[Text shown]:
..........
Doesn't work on huge or improperly formatted json files #10

davidawad · 2018-02-28T02:16:21Z

I've been having a lot of specific problems that your tool would be PERFECT for, but I might be running against some bugs that are unique to my problem.

So normally I'd use jj to take a file that might not be perfect JSON (meaning that it may contain trailing slashes) and use jj to read this json file and parse it out, and then print it in the proper format in order for something else to consume that. I'm finding that this isn't working with larger json files and jj is blowing up their size (taking files from 44MB -> 5GB)

To be more specific, here's what I"m doing.

$ echo '[{"id": 1, "name": "Arthur", "age": "21"},{"id": 2, "name": "Richard", "age": "32"}]' | jj -p
# works fine
$ echo '[{"id": 1, "name": "Arthur", "age": "21"},{"id": 2, "name": "Richard", "age": "32"}]' | jq --color-output
# works fine

This works perfectly fine. I input a correct json object and both jq and jj are able to handle that.

JJ is better for me because I have what I'll call lossy JSON. My lossy json has things like trailing commas in the file that cause it to fail typical validation.

echo '[{"id": 1, "name": "Arthur", "age": "21", },{"id": 2, "name": "Richard", "age": "32",}]' | jj -p
# works fine

echo '[{"id": 1, "name": "Arthur", "age": "21", },{"id": 2, "name": "Richard", "age": "32",}]' | jq --color-output
#jq errors on me 
parse error: Expected another key-value pair at line 1, column 43

I need to read these JSON files in other programs after parsing them and making sure that they don't have these commas.
So I've been passing them through JJ and then sending them to jq to validate them.

$ echo '[{"id": 1, "name": "Arthur", "age": "21", },{"id": 2, "name": "Richard", "age": "32",}]' | jj -p  | jq --color-output

Now I've noticed that it's only when i use jj -p that JJ does this convenient functionality that I'm leveraging to clear the trailing commas.

I want the file to be small but I also want it to be valid.
So I'm now doing something like this:

$ echo '[{"id": 1, "name": "Arthur", "age": "21", },{"id": 2, "name": "Richard", "age": "32",}]' | jj -p  | jj -u | jq --color-output

Now I'm getting the best of both worlds. It's expensive, but I don't care since I'm more interested in making sure the data is formatted correctly and don't care about my cpu grinding this out for a few more minutes.

The problem is that passing larger files through JJ -p is not blowing up their file size like crazy. (43 -> 732M)

Here's a screenshot of what I'm seeing that I think is causing these huge size increases.

Size of course, is no issue if the data is usable, however it doesn't seem to be so.

When attempting to parse the output file from just jj -p I get unusual problems.

>>> import json
>>> data = json.load(open('alabama_2012_expanded.json'))
Traceback (most recent call last):
  File "<stdin>", line 1, in <module>
  File "/usr/lib64/python2.7/json/__init__.py", line 290, in load
    **kw)
  File "/usr/lib64/python2.7/json/__init__.py", line 338, in loads
    return _default_decoder.decode(s)
..........
[Data shown]:
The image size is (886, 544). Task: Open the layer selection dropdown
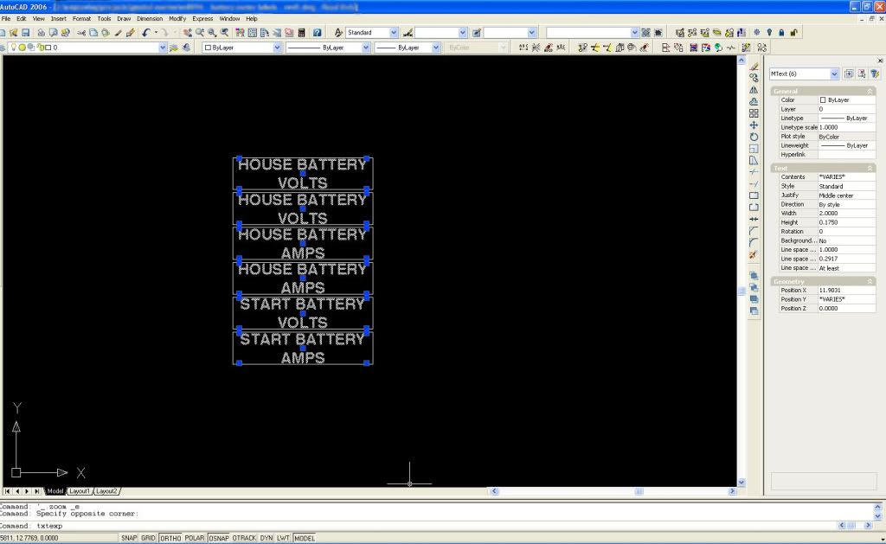click(x=164, y=47)
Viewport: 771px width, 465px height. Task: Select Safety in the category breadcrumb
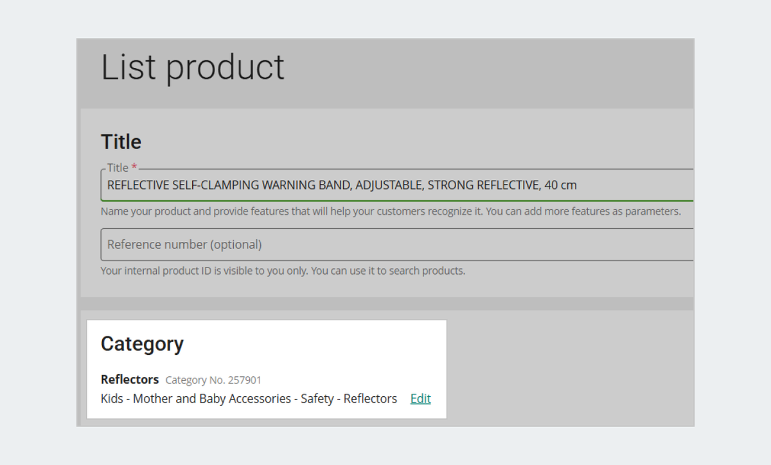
..........
[Task requirements]:
• a. Answer from the issue about jj and JSON files:
(i) What name does the poster give to JSON that has trailing commas?
(ii) According to the poster, which jj command is the only one that clears the trailing commas?
(iii) What error message does jq print for the input with trailing commas?
• b. Reproduce the part of the issue about jj and JSON files that opens with the words containing "Now I've noticed" and closes with "to be valid.".
The material has nothing to do with the GitHub issue about jj and JSON files.

[Results of the exercise]:
• a.
(i) Lossy JSON.
(ii) jj -p
(iii) parse error: Expected another key-value pair at line 1, column 43

• b.
Now I've noticed that it's only when i use jj -p that JJ does this convenient functionality that I'm leveraging to clear the trailing commas.

I want the file to be small but I also want it to be valid.